The input:

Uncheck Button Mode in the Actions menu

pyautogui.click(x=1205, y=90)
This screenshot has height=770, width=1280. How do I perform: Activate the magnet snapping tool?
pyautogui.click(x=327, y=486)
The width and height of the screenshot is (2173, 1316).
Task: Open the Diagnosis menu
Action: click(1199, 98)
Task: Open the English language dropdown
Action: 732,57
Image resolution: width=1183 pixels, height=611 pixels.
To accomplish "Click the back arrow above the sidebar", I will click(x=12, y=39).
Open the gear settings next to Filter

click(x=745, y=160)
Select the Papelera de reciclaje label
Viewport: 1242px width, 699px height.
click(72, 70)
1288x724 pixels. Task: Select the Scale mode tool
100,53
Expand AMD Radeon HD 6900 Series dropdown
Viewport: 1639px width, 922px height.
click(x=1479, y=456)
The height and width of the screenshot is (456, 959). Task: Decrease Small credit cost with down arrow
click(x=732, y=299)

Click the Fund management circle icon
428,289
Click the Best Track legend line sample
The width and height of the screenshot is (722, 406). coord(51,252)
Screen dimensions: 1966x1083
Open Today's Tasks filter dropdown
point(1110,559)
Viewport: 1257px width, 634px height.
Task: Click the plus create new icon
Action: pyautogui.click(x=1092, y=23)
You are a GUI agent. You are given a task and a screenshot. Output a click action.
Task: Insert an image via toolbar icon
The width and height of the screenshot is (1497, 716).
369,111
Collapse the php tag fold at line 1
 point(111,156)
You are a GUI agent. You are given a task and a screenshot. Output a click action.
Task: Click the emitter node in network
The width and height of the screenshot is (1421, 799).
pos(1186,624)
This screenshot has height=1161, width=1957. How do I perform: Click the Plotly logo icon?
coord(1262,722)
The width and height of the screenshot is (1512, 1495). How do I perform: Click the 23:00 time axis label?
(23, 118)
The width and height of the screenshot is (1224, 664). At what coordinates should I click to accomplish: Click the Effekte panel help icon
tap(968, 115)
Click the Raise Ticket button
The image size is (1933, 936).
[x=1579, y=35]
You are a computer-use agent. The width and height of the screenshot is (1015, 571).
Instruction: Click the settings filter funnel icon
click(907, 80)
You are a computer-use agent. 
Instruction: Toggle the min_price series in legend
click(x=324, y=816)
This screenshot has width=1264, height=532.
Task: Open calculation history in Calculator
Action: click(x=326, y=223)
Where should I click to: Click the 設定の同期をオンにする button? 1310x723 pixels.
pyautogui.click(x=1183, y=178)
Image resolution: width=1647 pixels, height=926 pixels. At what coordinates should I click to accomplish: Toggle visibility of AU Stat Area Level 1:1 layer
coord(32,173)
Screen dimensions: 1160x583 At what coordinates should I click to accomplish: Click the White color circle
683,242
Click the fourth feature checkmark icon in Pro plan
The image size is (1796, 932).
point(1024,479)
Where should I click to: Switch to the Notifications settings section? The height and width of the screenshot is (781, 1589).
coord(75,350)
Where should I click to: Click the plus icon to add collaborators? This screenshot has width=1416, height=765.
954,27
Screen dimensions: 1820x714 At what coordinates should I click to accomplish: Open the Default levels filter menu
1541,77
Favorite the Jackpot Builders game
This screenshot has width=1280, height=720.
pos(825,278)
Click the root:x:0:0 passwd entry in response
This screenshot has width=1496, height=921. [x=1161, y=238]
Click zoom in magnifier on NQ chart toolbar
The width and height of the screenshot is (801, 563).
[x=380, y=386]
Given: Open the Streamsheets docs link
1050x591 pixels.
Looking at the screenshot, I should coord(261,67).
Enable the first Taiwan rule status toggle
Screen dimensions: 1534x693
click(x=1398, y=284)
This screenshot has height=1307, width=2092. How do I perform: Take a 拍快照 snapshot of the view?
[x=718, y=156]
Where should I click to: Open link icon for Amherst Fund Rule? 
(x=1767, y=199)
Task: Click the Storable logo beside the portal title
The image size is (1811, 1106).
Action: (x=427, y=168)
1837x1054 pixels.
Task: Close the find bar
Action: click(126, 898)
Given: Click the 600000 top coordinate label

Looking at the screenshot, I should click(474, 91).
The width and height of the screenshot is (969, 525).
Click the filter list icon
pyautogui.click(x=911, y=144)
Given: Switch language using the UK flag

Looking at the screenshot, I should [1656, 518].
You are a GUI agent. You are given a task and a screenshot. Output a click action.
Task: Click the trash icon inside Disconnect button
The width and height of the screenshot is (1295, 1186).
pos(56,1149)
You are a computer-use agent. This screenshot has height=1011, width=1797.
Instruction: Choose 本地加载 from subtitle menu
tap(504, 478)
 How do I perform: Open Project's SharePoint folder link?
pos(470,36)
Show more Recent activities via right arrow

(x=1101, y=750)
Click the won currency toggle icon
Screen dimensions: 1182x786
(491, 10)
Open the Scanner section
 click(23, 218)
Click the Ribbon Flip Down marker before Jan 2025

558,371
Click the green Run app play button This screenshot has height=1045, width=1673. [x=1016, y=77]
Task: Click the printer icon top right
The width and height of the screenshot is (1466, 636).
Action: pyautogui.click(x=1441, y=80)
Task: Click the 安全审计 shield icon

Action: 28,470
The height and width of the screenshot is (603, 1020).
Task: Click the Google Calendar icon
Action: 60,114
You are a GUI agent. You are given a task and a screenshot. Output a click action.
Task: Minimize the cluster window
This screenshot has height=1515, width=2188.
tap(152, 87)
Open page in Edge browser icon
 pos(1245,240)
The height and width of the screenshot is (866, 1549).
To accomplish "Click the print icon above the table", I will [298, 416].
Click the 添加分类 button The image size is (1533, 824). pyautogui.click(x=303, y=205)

Aim of the task:
Only one stretch of the data above is needed. Restate it word for word, from the line containing "Click the Best Track legend line sample" through the line containing "Task: Insert an image via toolbar icon", both ends included.

Task solution:
Click the Best Track legend line sample
The width and height of the screenshot is (722, 406). coord(51,252)
Screen dimensions: 1966x1083
Open Today's Tasks filter dropdown
point(1110,559)
Viewport: 1257px width, 634px height.
Task: Click the plus create new icon
Action: pyautogui.click(x=1092, y=23)
You are a GUI agent. You are given a task and a screenshot. Output a click action.
Task: Insert an image via toolbar icon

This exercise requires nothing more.